Surfer Shahar Solomianik was one of those action-sports enthusiasts who realized he was accumulating hours of video that just sat there, unviewed.
"I wanted to make an awesome clip with music and narrative and edit, like the ones I see occasionally on Facebook and surfing forums. I just didn't know how," he said via email from Tel Aviv. "You buy a GoPro because you see all those awesome GoPro clips, and you want to be able to make such clips of your own, so you buy the camera and you think it's enough but then you end up with footage and a huge gap between the footage and proper clip you can share on Facebook and Youtube..."
YouTube alone sees 300 hours of video uploaded every minute. Facebook gets more than 100 million videos uploaded monthly. A chunk comes from amateur athletes wearing cameras.
GoPro itself is creating a content service where it will highlight best-of videos, available on Roku and XBox, among others.
Solomianik said he tried to teach himself how to edit video but discovered that just wasn't his forte. He tried hiring a video editor, but struggled to get the large files transferred successfully. So he started XCut, an online video-editing service. Users upload their raw videos to a Dropbox account, tell XCut to get going, and then only pay if they want to post the completed and edited video to Facebook or other social media account.
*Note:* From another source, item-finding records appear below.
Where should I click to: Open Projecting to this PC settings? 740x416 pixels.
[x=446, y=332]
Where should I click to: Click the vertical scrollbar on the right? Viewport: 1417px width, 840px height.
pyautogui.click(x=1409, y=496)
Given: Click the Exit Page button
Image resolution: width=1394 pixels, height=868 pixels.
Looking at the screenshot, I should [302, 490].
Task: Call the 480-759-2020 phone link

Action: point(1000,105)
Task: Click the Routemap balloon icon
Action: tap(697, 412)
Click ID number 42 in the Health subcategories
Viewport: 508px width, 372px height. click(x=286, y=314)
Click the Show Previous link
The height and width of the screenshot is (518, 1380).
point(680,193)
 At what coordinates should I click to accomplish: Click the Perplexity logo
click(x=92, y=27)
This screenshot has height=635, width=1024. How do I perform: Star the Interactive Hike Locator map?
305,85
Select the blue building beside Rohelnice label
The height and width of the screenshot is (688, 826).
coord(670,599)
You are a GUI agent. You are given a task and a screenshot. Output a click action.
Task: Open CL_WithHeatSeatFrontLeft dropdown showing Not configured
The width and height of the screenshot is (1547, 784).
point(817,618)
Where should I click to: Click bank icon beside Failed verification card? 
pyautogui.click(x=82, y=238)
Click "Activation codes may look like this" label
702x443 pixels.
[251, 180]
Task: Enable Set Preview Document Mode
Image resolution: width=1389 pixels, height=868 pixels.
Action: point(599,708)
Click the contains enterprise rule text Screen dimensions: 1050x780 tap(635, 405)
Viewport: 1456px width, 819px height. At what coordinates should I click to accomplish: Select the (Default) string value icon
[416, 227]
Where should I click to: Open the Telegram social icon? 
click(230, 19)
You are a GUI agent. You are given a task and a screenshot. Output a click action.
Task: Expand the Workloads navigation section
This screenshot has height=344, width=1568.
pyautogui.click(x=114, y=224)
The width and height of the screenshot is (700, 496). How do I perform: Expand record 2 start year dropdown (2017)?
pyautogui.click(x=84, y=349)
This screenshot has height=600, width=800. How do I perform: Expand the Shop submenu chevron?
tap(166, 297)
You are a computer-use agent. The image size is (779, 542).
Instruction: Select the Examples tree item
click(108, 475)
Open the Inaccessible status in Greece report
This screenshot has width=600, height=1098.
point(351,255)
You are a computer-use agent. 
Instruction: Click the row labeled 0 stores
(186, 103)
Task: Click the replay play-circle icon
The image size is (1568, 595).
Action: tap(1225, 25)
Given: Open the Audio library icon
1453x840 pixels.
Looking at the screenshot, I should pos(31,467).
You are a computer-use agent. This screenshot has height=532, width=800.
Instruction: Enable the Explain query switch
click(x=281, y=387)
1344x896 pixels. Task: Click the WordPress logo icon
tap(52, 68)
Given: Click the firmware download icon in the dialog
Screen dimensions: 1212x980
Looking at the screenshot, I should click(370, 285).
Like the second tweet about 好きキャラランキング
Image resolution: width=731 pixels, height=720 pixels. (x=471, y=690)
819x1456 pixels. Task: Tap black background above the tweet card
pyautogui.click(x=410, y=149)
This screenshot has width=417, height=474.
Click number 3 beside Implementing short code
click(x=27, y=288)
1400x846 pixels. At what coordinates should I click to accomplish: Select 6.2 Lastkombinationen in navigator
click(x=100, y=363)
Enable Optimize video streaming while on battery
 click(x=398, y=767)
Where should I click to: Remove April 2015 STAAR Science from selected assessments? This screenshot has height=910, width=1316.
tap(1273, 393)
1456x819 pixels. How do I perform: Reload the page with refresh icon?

XCut's contract editors around the world, from Canada to Serbia and the Great Britain, cut customers' raw footage into a complete video about 3 minutes long in a day or two, charging $5-$50, depending on complexity. Similar services already exist, but charge far higher rates. Edit My GoPro, for instance, charges about $60 to make a 2-minute video.
"We actually prefer to make the clips shorter and interesting rather than longer and boring," Solomianik said. "They simply have so much better reception on social media when they are that way and after all, social media is the target for those clips. People who want the clip usually don't want them for themselves, but rather to be able to share with friends and family."